_Instructions for the task_
Would you copy out, exactly as written, each line from the one containing "Open Learn More" to the end of the records below?

_Information_

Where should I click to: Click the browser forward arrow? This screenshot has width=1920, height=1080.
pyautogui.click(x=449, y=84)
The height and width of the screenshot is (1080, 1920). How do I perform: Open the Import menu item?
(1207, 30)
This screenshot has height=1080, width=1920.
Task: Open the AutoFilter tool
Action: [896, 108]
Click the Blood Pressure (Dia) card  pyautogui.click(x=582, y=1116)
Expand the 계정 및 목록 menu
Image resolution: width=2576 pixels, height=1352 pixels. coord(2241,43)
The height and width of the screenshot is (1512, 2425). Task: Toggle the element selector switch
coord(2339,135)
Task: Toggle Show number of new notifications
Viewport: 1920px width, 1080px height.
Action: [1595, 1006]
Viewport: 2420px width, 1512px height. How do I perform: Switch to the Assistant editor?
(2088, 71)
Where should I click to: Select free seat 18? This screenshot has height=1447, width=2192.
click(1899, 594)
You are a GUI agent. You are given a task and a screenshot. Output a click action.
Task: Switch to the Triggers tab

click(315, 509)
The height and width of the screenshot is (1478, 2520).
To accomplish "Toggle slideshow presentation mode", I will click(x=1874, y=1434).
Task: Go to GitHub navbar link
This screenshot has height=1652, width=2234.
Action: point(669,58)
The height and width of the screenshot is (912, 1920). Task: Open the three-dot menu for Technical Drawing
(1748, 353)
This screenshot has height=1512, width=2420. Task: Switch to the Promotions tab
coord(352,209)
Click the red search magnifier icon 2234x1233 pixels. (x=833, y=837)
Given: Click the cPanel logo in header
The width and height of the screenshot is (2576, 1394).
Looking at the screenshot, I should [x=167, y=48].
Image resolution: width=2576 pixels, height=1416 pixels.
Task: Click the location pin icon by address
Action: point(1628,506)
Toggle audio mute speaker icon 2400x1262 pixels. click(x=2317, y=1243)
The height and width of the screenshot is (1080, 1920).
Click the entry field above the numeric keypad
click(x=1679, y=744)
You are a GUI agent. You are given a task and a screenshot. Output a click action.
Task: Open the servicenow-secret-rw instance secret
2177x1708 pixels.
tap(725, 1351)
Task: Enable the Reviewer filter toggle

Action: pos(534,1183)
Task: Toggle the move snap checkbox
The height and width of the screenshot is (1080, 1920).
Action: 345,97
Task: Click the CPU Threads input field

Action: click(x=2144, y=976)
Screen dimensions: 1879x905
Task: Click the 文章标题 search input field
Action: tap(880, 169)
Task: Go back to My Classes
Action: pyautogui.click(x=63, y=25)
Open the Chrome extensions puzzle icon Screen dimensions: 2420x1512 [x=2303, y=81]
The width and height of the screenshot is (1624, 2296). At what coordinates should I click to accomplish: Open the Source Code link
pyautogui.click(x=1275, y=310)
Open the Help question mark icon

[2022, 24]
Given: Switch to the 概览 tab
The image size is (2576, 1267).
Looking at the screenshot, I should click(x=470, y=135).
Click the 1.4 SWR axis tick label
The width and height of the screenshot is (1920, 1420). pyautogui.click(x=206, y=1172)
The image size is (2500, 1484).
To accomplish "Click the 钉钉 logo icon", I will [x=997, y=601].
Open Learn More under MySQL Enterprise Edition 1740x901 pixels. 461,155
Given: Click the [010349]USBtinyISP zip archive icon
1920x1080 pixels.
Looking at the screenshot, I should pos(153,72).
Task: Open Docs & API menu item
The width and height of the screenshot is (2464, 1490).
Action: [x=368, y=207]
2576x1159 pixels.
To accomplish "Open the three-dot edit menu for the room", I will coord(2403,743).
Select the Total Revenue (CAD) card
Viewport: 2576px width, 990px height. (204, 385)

_Response to this exercise_
Open Learn More under MySQL Enterprise Edition 1740x901 pixels. 461,155
Given: Click the [010349]USBtinyISP zip archive icon
1920x1080 pixels.
Looking at the screenshot, I should pos(153,72).
Task: Open Docs & API menu item
The width and height of the screenshot is (2464, 1490).
Action: [x=368, y=207]
2576x1159 pixels.
To accomplish "Open the three-dot edit menu for the room", I will coord(2403,743).
Select the Total Revenue (CAD) card
Viewport: 2576px width, 990px height. (204, 385)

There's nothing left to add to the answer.